Introduction to Xarray

Komal Tarte
Tech Prescient
Published in
4 min readNov 9, 2022

Are you a Python developer, who is head over heels for Pandas? Of Course, you are!

Pandas is an amazing library for the analysis of low-dimensional labelled data — if the data you’re dealing with can be categorized as “rows and columns”, Pandas has you covered.

Most Geospatial data however does not fit into the row-column paradigm. It is often multidimensional in nature.

NetCDF (Network Common Data Form) is a set of software libraries and self-describing, machine-independent data formats that support the creation, access, and sharing of array-oriented scientific data.

Let’s go through some NetCDF vocabulary first.

  • Dimensions: these are used to specify the shape of one or more of the multi-dimensional variables contained in a NetCDF file. You can think of them as physical quantities. For eg. latitude, longitude, depth, time, altitude etc.
  • Data Variables: These represent an array of values of the same type. They have a name, shape, and a datatype associated with them eg, sea surface temperature, precipitation, air pressure etc.
  • Coordinate Variables: These are variables with the same name as that of the dimensions. They define a physical coordinate corresponding to that dimension.
  • Attributes: NetCDF attributes store information about the data.

When I started dealing with NC files, which are datasets containing n-dimensions, variables, and attributes, I could no longer rely on Pandas. Because when your data starts getting complex with N-dimensions, and you can no longer classify it into simple rows and columns, Pandas be like,

Pandas has supported N-dimensional analysis in the past, in the form of Panels. However, support for Panels has been deprecated since version 0.20.0.

This is when I came across Xarray. Pandas favour Xarray for handling N-dimensional data in its documentation. There are built-in methods to convert data structures into Xarray and pandas, back and forth.

Xarray which is built upon pandas and NumPy provides two main data structures:

  1. DataArrays that wrap underlying data containers (e.g. NumPy arrays) and contain associated metadata.
  2. DataSets that are dictionary-like containers of DataArrays. It is very similar to the pandas’ data frame.

Time to play with some real data now!

To get started you’ll first have to install the prerequisites. Here’s a list:

  • Python (3.8 or later)
  • numpy (1.20 or later)
  • pandas (1.3 or later)
  • netcdf4 (Xarray needs this engine to deal with NetCDF files)

Importing a NetCDF file

To import data from a NetCDF file, use the open_dataset() method. You can also import multiple files at once in a single dataset using the open_mfdataset().

Let’s simply print the data set to see what that looks like -

import xarray as xr
try:
with xr.open_dataset('./temperature.nc') as ds:
print(ds)
except Exception as err:
print('oops...', err)

You can extract data from a particular variable simply using the dot operator. ds.<data_array_name>

ds.lat

You can also query the dataset, using where()

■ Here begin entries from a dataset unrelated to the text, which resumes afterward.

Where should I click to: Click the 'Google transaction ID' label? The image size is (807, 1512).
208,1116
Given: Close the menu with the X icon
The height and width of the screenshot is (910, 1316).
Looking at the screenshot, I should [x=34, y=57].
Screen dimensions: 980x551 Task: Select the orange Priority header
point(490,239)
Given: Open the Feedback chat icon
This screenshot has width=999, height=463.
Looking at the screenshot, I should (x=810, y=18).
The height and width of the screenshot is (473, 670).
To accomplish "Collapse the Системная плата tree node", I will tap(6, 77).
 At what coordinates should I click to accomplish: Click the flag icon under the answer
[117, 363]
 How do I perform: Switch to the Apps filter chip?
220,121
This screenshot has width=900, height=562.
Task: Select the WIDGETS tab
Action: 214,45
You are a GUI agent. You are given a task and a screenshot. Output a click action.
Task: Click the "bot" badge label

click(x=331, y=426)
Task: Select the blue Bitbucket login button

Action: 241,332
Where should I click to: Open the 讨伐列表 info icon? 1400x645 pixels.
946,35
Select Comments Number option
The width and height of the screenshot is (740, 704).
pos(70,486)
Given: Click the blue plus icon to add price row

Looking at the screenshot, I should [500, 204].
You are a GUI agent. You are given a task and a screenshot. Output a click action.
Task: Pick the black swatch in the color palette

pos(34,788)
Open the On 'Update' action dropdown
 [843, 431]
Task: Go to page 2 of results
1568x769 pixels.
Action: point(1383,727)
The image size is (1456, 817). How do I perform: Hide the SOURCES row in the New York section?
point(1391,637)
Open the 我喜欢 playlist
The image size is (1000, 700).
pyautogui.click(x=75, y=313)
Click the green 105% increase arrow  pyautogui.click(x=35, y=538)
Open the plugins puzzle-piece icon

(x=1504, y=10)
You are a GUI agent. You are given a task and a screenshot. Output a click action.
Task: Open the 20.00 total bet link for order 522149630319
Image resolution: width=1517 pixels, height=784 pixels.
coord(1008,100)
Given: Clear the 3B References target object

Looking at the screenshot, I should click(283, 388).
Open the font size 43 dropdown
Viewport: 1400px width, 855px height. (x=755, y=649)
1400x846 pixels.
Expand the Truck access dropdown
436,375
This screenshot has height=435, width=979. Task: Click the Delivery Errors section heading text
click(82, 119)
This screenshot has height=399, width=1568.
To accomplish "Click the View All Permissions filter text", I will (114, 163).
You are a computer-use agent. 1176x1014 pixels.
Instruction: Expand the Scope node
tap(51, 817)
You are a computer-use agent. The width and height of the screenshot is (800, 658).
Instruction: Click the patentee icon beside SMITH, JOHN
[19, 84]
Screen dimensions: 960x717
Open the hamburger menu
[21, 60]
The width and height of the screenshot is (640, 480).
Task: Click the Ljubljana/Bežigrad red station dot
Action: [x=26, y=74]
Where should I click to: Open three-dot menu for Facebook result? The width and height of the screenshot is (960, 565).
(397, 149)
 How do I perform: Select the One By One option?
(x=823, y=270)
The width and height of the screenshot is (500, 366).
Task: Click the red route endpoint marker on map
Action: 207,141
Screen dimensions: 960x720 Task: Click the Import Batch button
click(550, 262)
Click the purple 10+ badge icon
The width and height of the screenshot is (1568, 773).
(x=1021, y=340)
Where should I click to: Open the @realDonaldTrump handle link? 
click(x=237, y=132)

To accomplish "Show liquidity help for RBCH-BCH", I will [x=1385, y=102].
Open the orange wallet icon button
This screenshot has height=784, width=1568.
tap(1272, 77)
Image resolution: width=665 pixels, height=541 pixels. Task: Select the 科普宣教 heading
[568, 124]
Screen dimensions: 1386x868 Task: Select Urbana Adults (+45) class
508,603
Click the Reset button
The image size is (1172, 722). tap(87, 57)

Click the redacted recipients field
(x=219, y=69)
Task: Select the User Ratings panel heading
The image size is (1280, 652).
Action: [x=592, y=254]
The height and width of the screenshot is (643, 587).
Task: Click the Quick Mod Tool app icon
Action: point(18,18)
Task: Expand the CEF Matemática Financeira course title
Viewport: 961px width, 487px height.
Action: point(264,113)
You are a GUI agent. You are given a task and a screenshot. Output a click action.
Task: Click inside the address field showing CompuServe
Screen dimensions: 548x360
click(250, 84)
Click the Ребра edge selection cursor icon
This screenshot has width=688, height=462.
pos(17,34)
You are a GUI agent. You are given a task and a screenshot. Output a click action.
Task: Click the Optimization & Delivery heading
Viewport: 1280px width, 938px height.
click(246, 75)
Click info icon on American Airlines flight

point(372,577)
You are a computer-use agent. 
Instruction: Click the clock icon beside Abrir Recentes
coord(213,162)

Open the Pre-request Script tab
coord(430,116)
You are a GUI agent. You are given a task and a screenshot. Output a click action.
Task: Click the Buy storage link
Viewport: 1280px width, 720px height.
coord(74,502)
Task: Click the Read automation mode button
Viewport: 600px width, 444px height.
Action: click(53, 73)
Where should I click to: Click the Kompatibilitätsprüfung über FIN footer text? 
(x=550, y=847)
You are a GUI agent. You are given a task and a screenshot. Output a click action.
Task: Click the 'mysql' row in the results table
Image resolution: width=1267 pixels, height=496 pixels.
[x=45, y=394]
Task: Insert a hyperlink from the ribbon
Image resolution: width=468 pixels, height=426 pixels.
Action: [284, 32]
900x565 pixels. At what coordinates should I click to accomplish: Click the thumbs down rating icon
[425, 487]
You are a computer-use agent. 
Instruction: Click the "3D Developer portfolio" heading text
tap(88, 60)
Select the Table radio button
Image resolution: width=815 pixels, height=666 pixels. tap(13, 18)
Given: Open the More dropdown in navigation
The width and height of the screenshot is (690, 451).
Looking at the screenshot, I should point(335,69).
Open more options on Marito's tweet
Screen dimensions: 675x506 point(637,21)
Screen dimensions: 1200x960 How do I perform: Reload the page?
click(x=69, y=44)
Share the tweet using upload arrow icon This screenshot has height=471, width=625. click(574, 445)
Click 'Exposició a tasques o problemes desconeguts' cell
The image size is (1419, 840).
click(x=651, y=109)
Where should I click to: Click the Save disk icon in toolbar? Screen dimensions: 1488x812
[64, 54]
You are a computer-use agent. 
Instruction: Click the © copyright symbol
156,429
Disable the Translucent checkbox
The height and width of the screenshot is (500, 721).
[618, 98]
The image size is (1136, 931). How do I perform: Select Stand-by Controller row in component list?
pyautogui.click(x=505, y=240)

ds.where(ds.temperature < -1)

E.g. To convert any Xarray dataset to a Pandas DataFrame, you can use

ds.to_dataframe()

Once you have a DataFrame you can apply any methods from pandas on it to get different views on the data.

Dealing with Multiple datasets

Here’s how you can open multiple datasets at once and convert them to a DataFrame.

files_to_collate = ['temperature.nc', 'humidity.nc']
filters = 'temperature <= 0 & humidity > 50'
with xr.open_mfdataset(files_to_collate) as ds:
df = ds.to_dataframe().dropna(how="all")
filtered_df = df[df.eval(filters)]
print(filtered_df)

The eval() function evaluates a string describing operations on Pandas DataFrame columns. The resulting DataFrame has columns from both the dataset variables, mapped against the coordinates variables. Smooth right?

There are many more methods to play around with Xarray datasets and data arrays. This was a quick introduction to Xarray, readers are encouraged to explore more of these utilities as an exercise from the Xarray documentation. Further, you can also plot the data arrays using Matplotlib.